- Calculus, Volume 2: Multi-Variable Calculus and Linear Algebra with Applications to Differential Equations and Probability
- Tom M. Apostol
- Second Edition
- 1991
- 978-1-119-49676-2
1.8 Bases and dimension
Definition.$\quad$ A finite set $S$ of elements in a linear space $V$ is called a finite basis for $V$ if $S$ is independent and spans $V.$ The space $V$ is called finite dimensional if it has a finite basis, or if $V$ consists of $O$ alone. Otherwise, $V$ is called infinite dimensional.
$\text{Theorem 1.6.}\quad$ Let $V$ be a finite-dimensional linear space. Then every finite basis for $V$ has the same number of elements.

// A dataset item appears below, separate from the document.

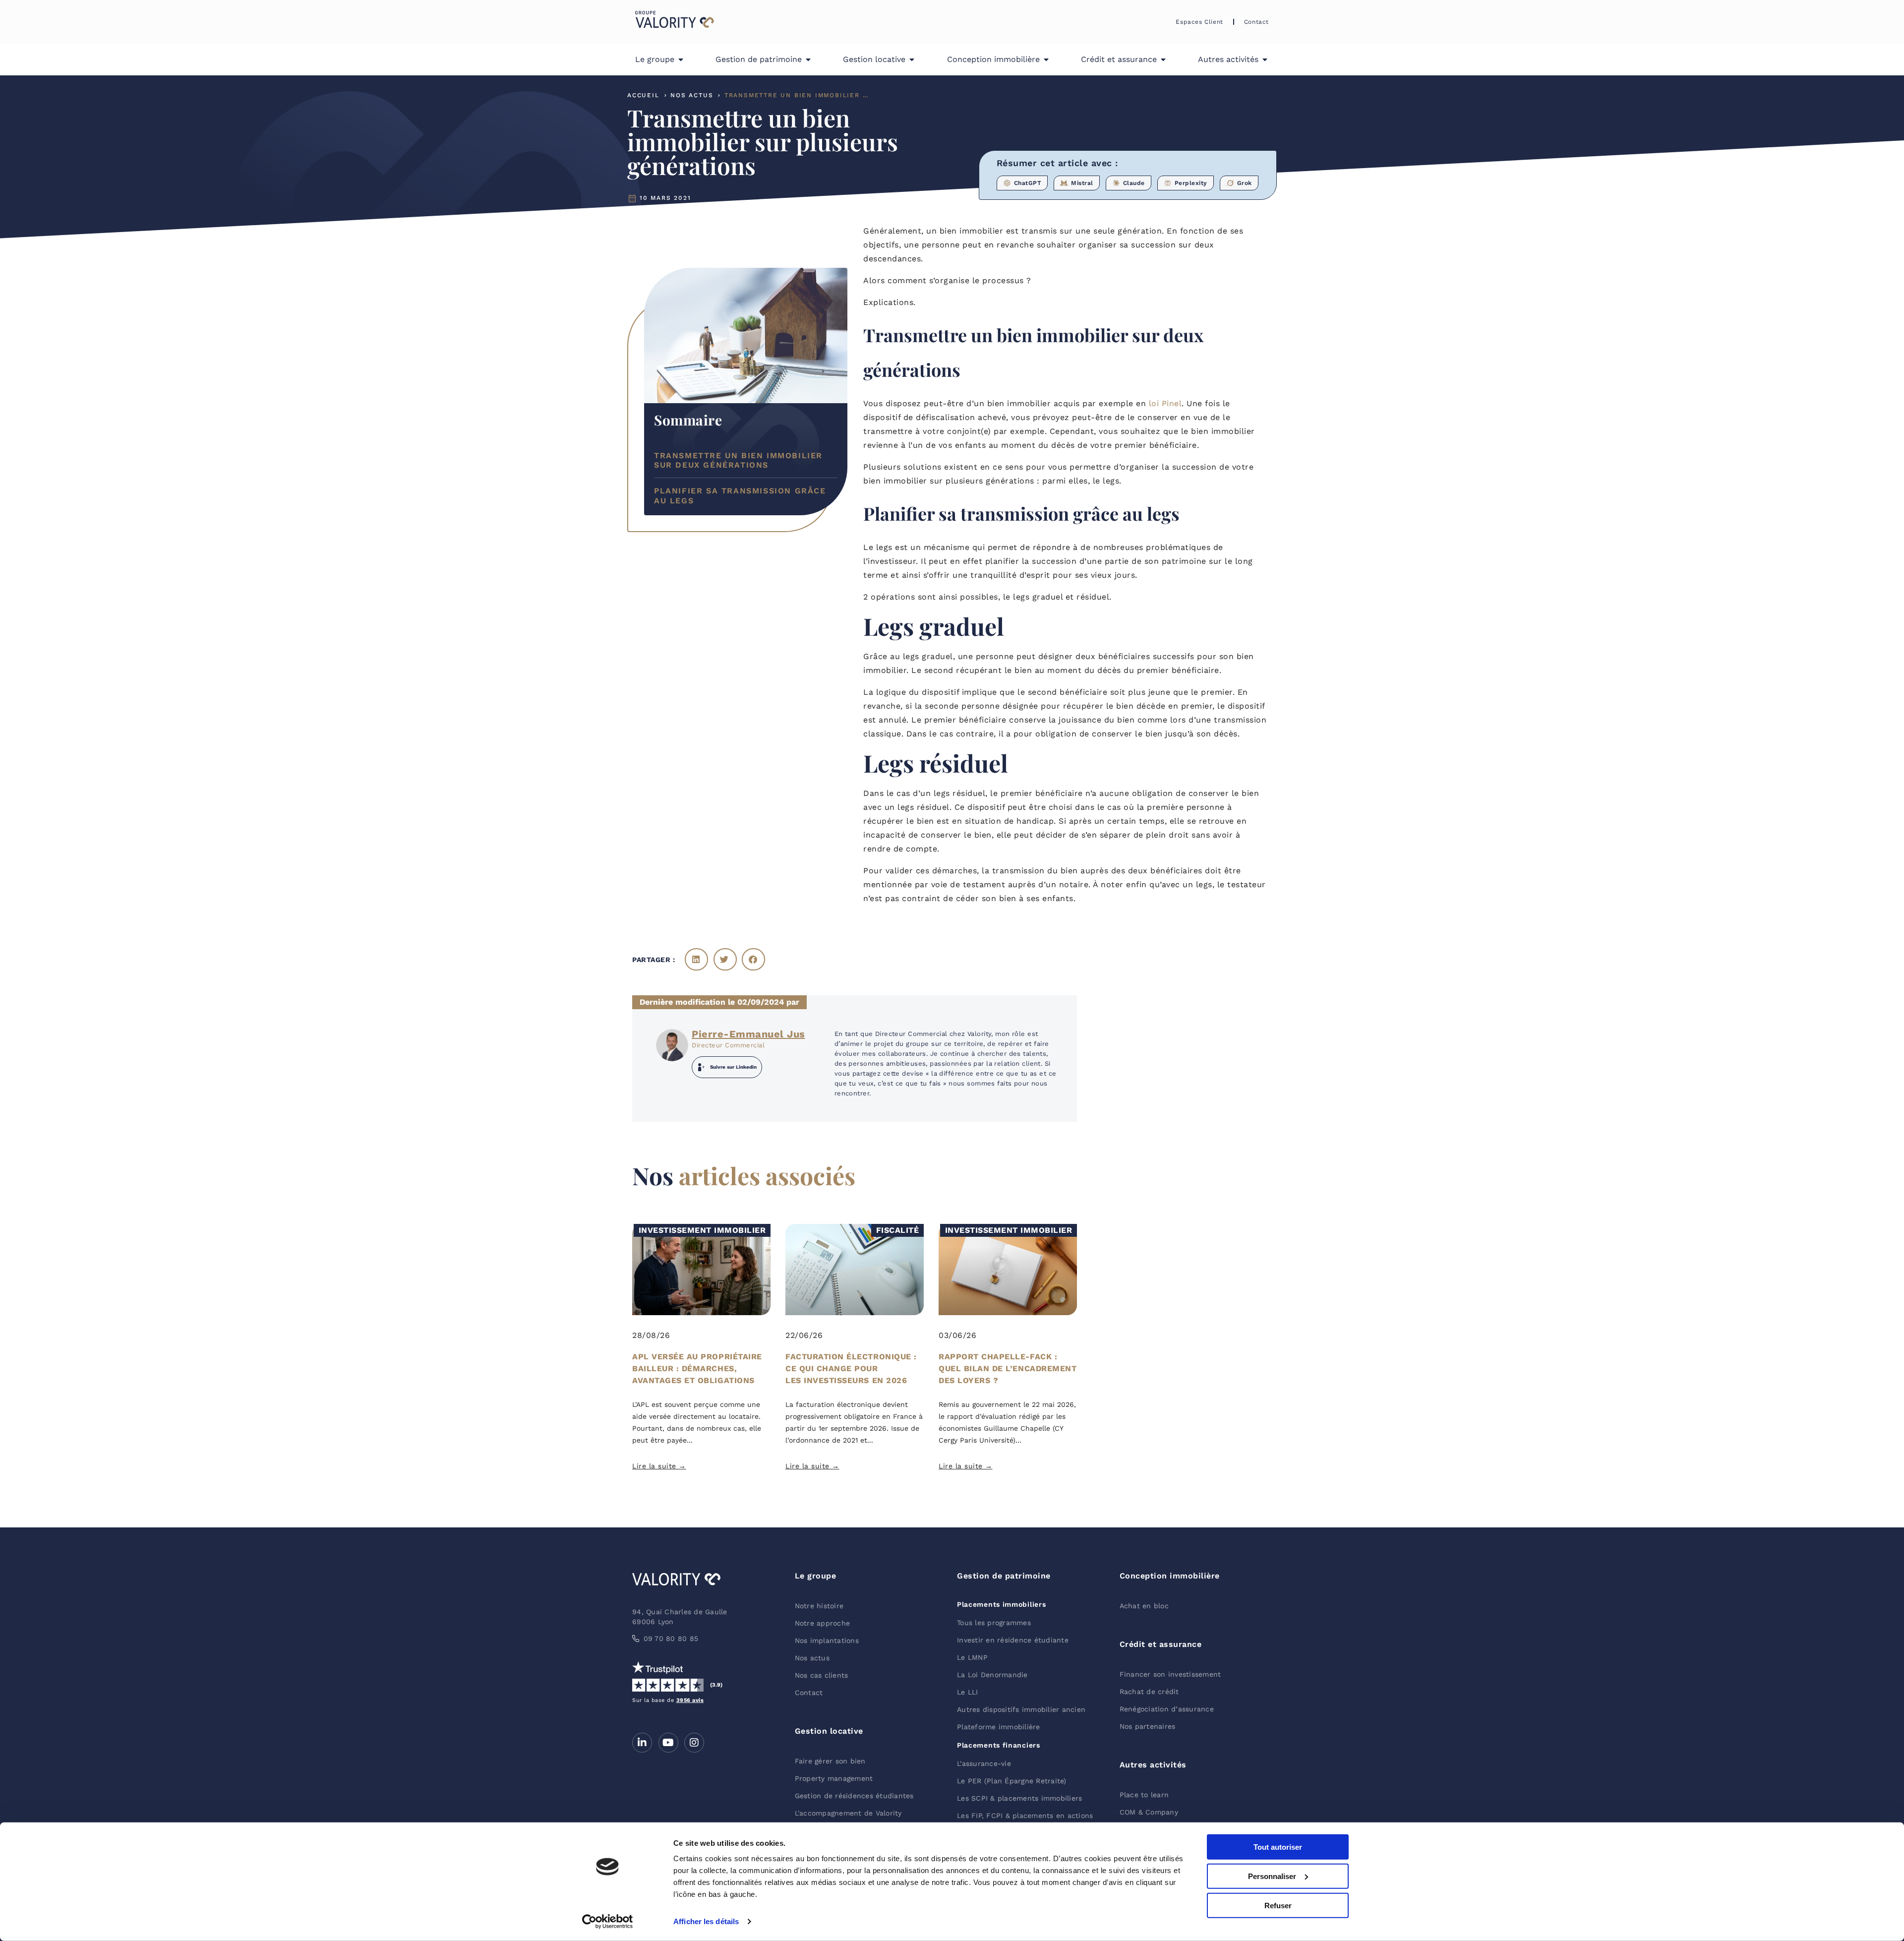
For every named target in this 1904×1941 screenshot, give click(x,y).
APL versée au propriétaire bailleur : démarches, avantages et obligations (697, 1368)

Proof.$\quad$ Suppose $S$ and $T$ are two finite bases for $V,$ with $k$ and $m$ elements respectively. We know from Theorem 1.5. that for an independent set $S$ of $k$ elements in $V,$ that any set of $k + 1$ elements in its linear span (that is, in $V$) is dependent. Thus, if $T$ is an independent set of elements in $V,$ then $m \leq k.$ Likewise, if $S$ is to be an independent set of elements in $V,$ then $k \leq m.$ Combining these two results, we find that $k = m.$
Definition.$\quad$ If a linear space $V$ has a basis of $n$ elements, the integer $n$ is called the dimension of $V.$ We write $n = \dim V.$ If $V = \{O\},$ we say $V$ has dimension $0.$
$\text{Theorem 1.7.}\quad$ Let $V$ be a finite-dimensional linear space with $\dim V = n.$ Then we have the following:
(a) Any set of independent elements in $V$ is a subset of some basis of $V.$
(b) Any set of $n$ independent elements is a basis for $V.$
Proof.$\quad$
(a) Let $S = \{x_1, ..., x_k\}$ be any independent set of elements in $V$ for some finite $k.$ If the span of $S$ is $V,$ then by definition, $S$ is a finite basis for $V.$ If not, we add to $S$ a new element $y,$ not in $L(S),$ yielding a new set $S' = \{x_1, ..., x_k, y\}.$ To show that $S'$ is independent, note that if we find $k + 1$ scalars $c_1, ..., c_{k+1},$ not all zero, such that
\begin{align*}
\sum_{i = 1}^{k}c_ix_i + c_{k+1}y &= O,
\end{align*}
this would imply that $y$ is in the span of $S,$ leading to a contradiction. Now, if $L(S') = V,$ then $S'$ is a finite basis for $V$ with $\dim V = k + 1.$ And with $S$ being a subset of $S',$ this would complete the proof. If not, we repeat the process with another element $z$ in $V,$ but not in the span of $S',$ giving us a new independent set of $k + 2$ elements $S'' = \{x_1, ..., x_k, y, z\}.$ If $L(S'') = V,$ then $S''$ is a finite basis for $V$ with $S$ being a subset of $S'',$ completing the proof. Otherwise, we repeat the process until the resulting independent set of elements spans $V.$
\begin{align*}
\end{align*}
Since $V$ is finite-dimensional, there must be a finite number of independent elements (namely, $n - k,$ where $k \leq n$) that can be adjoined to the set $S$ such that the resulting union spans $V,$ otherwise this would result in a contradiction. This completes the proof of (a).
(b) From the proof of part (a), we know that for any independent set of $k$ elements in $V,$ there must be a finite number of independent elements that can be adjoined to $S$ such that the resulting union spans $V.$ But from Theorem 1.6., we know that every basis for $V$ has the same number of elements. Thus, the resulting set of independent elements that spans $V$ must have exactly $n$ elements.